---------- Page extract ----------

- Film poster
- Directed by: Paul Solet
- Produced by: Glen Zipper Sean Stuart Doug Liman Gene Klein David Bartis
- Cinematography: Zoran Popovic
- Edited by: Darrin Roberts
- Music by: Austin Wintory
- Production companies: Zipper Bros Films Sutter Road Picture Company
- Distributed by: Netflix
- Release dates: March 8, 2019 (South by Southwest); February 28, 2020;
- Running time: 89 minutes
- Country: United States
- Language: English

= Tread (film) =

2019 American documentary film

Tread is a 2019 American documentary film directed by Paul Solet centering upon a 2004 attack upon the small mountain town of Granby, Colorado by welder Marvin Heemeyer, who destroyed a number of businesses and homes in that town with a secretly fortified bulldozer after feuding with multiple residents. It premiered at the South by Southwest film festival in March 2019, and to limited theatres and on Netflix on February 28, 2020.

== Synopsis ==
In 2004, American welder Marvin Heemeyer goes on a violent rampage with a secretly fortified bulldozer made up of steel, concrete, and guns after feuding with members of the small town of Granby, Colorado.

==Reception==
The film holds a 92% rating on the review aggregator Rotten Tomatoes, based on 12 reviews.

----------

Please answer from the Tread film page: who composed the music for the film? The data that comes next is separate material and has no connection to the Tread film page.

---------- Dataset ----------

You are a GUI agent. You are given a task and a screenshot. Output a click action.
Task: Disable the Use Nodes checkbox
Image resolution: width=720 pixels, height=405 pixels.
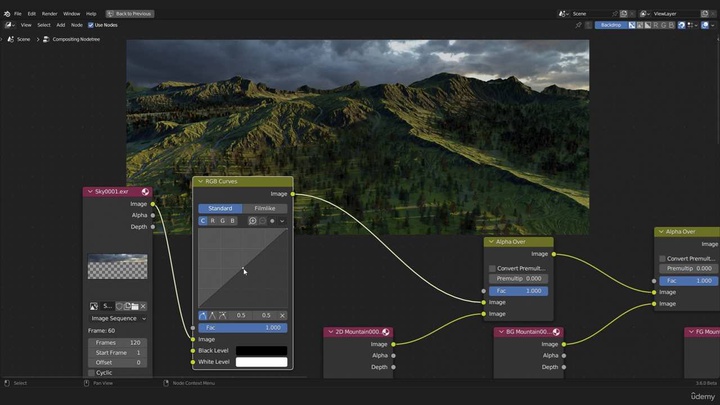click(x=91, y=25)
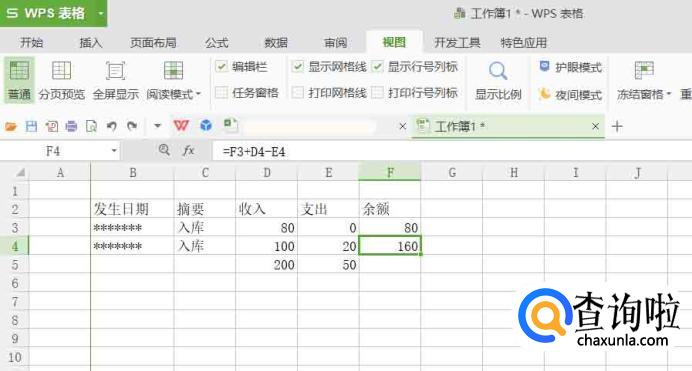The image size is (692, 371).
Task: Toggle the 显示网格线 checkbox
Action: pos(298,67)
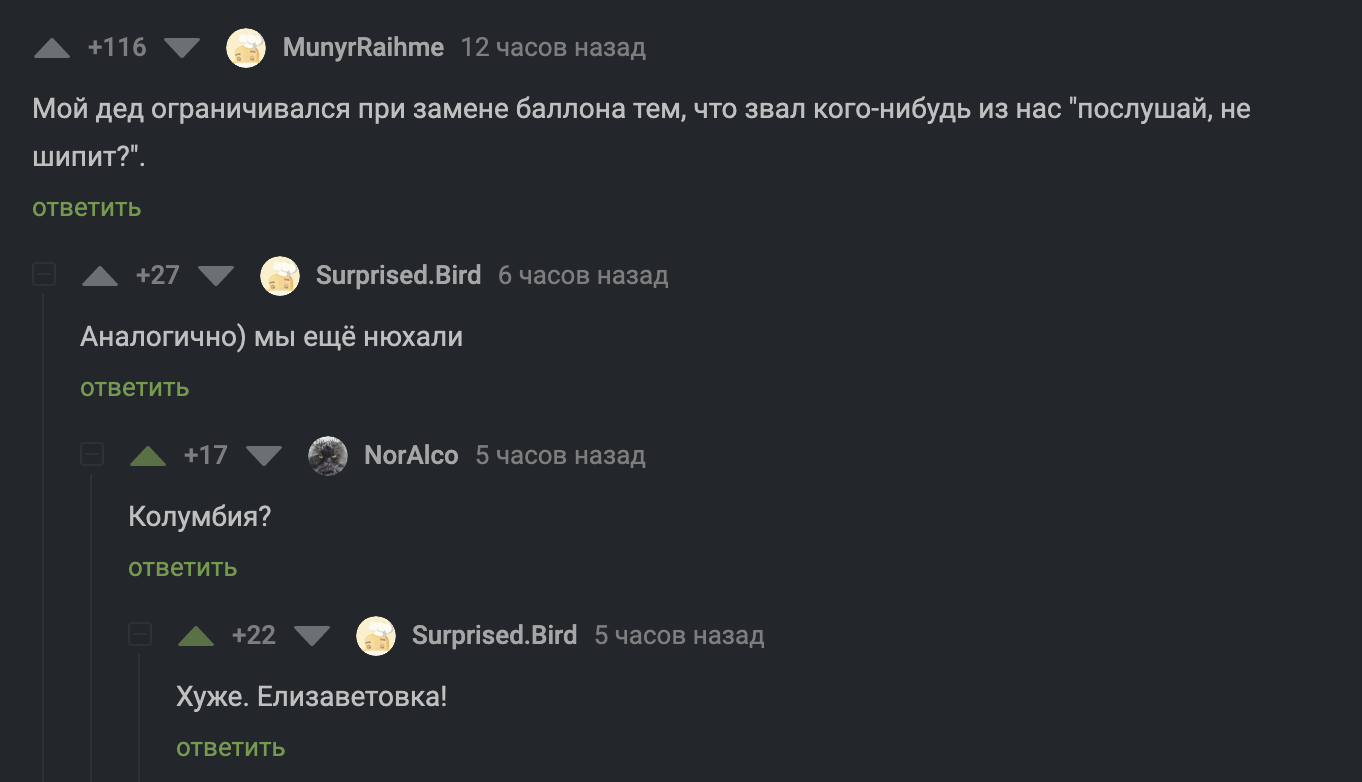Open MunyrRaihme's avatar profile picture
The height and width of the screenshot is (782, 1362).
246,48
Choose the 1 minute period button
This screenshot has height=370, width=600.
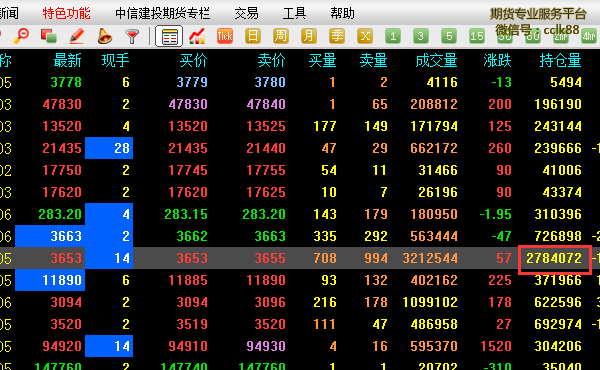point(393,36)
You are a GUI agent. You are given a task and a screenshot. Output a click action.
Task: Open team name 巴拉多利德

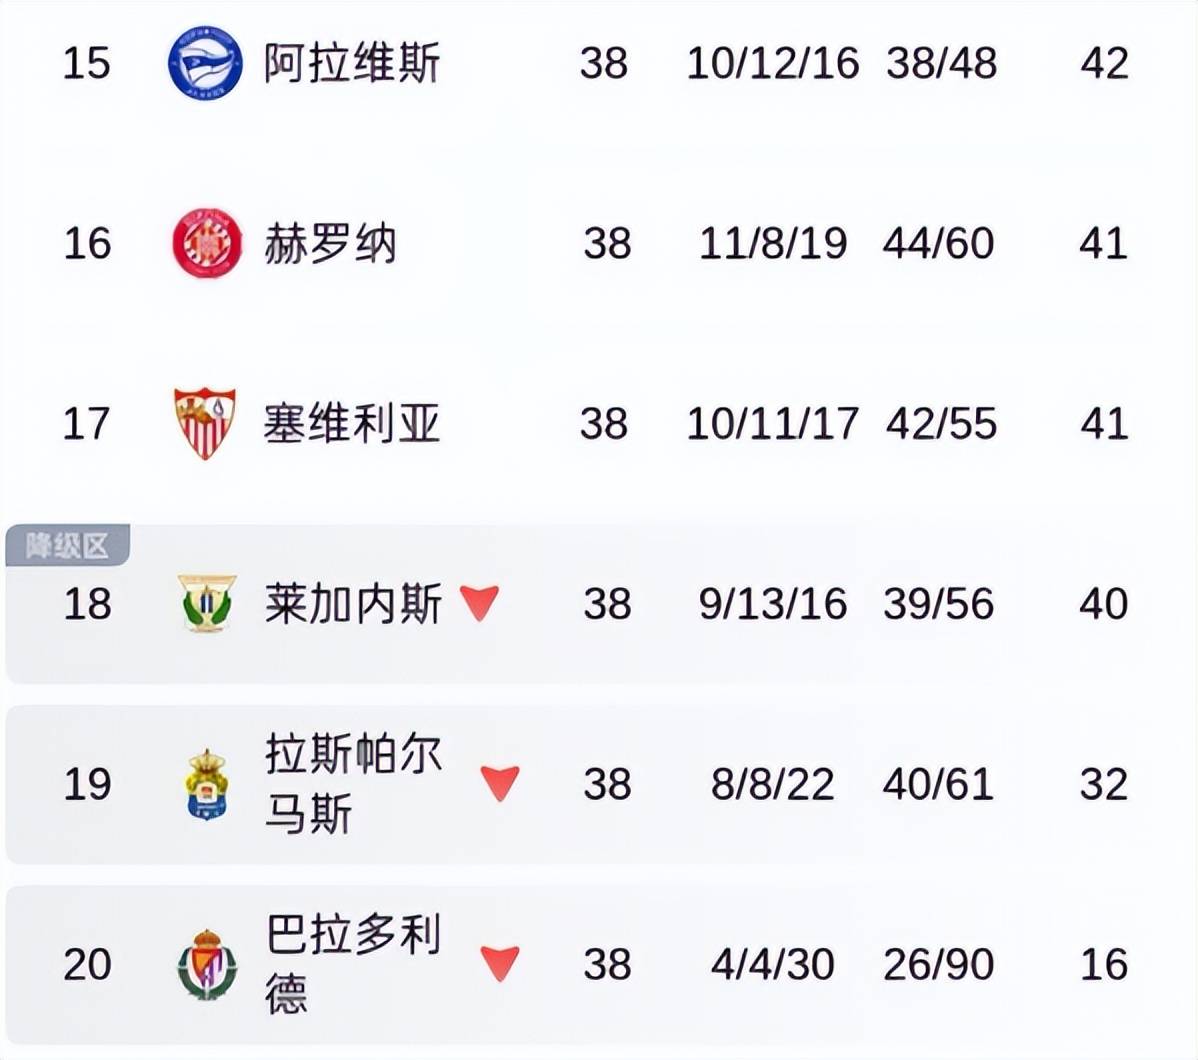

----------

Task output: Austin Wintory